(Data records Opens)

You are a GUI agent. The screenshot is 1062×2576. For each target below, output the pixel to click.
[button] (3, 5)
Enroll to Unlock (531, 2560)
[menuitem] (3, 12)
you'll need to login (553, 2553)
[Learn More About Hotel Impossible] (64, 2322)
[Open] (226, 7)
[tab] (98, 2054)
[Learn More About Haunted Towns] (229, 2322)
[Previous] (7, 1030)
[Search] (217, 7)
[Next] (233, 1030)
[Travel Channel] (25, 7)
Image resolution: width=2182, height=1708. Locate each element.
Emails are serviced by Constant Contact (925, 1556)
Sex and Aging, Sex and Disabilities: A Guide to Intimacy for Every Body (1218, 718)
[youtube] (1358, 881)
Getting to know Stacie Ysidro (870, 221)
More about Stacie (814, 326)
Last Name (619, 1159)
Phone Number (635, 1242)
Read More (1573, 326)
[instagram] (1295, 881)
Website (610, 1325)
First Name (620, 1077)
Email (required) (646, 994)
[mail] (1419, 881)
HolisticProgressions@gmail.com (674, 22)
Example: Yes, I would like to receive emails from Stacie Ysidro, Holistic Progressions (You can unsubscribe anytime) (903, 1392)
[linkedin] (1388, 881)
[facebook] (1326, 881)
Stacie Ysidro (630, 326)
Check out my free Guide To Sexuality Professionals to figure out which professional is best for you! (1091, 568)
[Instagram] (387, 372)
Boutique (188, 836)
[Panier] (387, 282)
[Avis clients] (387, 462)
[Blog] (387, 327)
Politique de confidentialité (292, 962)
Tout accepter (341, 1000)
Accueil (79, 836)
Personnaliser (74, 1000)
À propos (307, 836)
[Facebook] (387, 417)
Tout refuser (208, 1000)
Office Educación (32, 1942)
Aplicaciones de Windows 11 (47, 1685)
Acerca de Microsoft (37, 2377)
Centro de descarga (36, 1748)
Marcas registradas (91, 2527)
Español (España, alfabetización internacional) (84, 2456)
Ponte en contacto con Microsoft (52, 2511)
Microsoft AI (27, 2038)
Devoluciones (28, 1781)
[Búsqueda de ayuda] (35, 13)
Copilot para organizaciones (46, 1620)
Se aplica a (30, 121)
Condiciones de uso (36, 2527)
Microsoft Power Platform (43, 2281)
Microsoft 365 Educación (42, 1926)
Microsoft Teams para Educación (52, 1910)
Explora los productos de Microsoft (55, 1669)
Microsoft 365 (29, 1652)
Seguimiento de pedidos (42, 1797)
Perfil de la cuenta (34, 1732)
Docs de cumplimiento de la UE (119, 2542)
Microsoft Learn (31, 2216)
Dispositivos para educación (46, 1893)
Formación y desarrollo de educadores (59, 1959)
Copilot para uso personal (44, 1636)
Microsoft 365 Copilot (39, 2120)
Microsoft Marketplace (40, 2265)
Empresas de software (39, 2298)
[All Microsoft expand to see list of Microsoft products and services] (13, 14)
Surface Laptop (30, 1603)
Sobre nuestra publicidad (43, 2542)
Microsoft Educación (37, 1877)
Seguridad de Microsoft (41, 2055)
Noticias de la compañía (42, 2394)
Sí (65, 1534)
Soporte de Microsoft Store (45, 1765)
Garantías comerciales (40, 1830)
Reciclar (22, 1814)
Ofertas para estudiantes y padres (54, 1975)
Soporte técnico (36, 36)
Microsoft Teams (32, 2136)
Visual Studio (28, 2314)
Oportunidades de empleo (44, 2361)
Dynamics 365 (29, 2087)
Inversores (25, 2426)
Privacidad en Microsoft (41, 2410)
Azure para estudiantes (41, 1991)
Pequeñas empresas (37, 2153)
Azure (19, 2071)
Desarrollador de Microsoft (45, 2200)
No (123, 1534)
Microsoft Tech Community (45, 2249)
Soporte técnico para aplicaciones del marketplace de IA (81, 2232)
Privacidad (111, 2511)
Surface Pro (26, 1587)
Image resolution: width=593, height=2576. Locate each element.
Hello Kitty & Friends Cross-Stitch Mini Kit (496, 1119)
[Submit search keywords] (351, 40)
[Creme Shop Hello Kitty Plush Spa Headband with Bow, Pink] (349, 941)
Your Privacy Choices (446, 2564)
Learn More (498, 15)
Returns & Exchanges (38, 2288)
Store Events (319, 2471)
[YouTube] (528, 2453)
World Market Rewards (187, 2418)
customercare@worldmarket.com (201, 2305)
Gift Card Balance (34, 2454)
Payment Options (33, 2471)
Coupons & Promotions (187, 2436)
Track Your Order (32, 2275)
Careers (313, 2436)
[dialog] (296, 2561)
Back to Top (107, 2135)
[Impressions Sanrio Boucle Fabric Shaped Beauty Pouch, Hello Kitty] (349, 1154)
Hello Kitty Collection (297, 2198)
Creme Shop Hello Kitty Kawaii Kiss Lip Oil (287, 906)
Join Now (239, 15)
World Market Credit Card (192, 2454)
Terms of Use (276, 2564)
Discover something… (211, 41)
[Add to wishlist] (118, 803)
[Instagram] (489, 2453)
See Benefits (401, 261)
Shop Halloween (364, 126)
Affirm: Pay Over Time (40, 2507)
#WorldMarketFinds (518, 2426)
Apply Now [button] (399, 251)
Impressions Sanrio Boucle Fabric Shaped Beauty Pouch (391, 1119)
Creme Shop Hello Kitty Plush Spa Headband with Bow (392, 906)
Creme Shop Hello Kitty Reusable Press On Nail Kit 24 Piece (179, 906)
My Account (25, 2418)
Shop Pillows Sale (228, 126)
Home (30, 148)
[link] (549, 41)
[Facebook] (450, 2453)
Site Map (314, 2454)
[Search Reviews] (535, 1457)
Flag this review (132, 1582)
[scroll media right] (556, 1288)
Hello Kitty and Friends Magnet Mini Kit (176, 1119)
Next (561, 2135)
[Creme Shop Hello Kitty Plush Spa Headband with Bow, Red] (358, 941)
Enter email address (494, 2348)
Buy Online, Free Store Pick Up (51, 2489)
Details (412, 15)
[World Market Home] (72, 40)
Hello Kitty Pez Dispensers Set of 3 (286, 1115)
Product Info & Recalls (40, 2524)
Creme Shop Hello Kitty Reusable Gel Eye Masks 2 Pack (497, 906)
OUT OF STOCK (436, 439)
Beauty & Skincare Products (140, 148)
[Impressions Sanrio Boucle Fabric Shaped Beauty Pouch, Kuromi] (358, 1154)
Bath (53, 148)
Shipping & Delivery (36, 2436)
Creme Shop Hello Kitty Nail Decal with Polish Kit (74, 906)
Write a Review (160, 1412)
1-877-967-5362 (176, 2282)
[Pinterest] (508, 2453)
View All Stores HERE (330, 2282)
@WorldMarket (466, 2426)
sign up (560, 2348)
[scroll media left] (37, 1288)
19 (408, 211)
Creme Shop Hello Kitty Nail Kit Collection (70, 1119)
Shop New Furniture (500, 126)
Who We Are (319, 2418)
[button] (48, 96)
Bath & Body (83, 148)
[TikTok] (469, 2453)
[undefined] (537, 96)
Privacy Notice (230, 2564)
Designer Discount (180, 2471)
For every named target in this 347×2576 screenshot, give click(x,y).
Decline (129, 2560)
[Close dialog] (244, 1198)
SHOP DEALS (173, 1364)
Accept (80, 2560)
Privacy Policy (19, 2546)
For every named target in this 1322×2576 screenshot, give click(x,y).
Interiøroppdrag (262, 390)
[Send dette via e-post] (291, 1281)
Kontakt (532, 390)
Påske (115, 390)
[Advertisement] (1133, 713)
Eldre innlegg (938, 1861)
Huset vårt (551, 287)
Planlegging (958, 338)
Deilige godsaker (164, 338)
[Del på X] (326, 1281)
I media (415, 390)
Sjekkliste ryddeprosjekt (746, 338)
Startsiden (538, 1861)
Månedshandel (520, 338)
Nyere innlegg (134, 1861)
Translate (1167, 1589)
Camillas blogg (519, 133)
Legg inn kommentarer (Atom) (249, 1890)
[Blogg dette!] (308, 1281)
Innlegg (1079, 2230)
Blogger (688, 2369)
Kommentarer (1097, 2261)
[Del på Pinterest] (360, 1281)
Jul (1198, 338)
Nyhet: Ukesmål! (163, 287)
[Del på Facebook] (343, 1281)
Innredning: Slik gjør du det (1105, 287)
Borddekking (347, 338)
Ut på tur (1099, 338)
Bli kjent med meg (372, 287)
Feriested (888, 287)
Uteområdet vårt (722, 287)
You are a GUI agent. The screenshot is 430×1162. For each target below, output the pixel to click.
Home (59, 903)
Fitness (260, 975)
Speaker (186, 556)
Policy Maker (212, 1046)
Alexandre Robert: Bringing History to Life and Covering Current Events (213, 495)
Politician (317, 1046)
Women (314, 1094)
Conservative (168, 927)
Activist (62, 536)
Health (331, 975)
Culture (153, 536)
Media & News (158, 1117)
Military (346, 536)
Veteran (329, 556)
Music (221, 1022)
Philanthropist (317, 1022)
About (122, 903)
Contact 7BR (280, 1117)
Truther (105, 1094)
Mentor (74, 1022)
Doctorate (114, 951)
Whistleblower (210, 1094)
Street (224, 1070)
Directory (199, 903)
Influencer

(Data records Closes)

Both the line containing "Acerca de Microsoft (37, 2377)" and the line containing "Reciclar (22, 1814)" belong in the answer. Print them and every line above that falls between them exactly, and no others.

> [Exercise answer]:
Acerca de Microsoft (37, 2377)
Centro de descarga (36, 1748)
Marcas registradas (91, 2527)
Español (España, alfabetización internacional) (84, 2456)
Ponte en contacto con Microsoft (52, 2511)
Microsoft AI (27, 2038)
Devoluciones (28, 1781)
[Búsqueda de ayuda] (35, 13)
Copilot para organizaciones (46, 1620)
Se aplica a (30, 121)
Condiciones de uso (36, 2527)
Microsoft Power Platform (43, 2281)
Microsoft 365 Educación (42, 1926)
Microsoft Teams para Educación (52, 1910)
Explora los productos de Microsoft (55, 1669)
Microsoft 365 (29, 1652)
Seguimiento de pedidos (42, 1797)
Perfil de la cuenta (34, 1732)
Docs de cumplimiento de la UE (119, 2542)
Microsoft Learn (31, 2216)
Dispositivos para educación (46, 1893)
Formación y desarrollo de educadores (59, 1959)
Copilot para uso personal (44, 1636)
Microsoft 365 Copilot (39, 2120)
Microsoft Marketplace (40, 2265)
Empresas de software (39, 2298)
[All Microsoft expand to see list of Microsoft products and services] (13, 14)
Surface Laptop (30, 1603)
Sobre nuestra publicidad (43, 2542)
Microsoft Educación (37, 1877)
Seguridad de Microsoft (41, 2055)
Noticias de la compañía (42, 2394)
Sí (65, 1534)
Soporte de Microsoft Store (45, 1765)
Garantías comerciales (40, 1830)
Reciclar (22, 1814)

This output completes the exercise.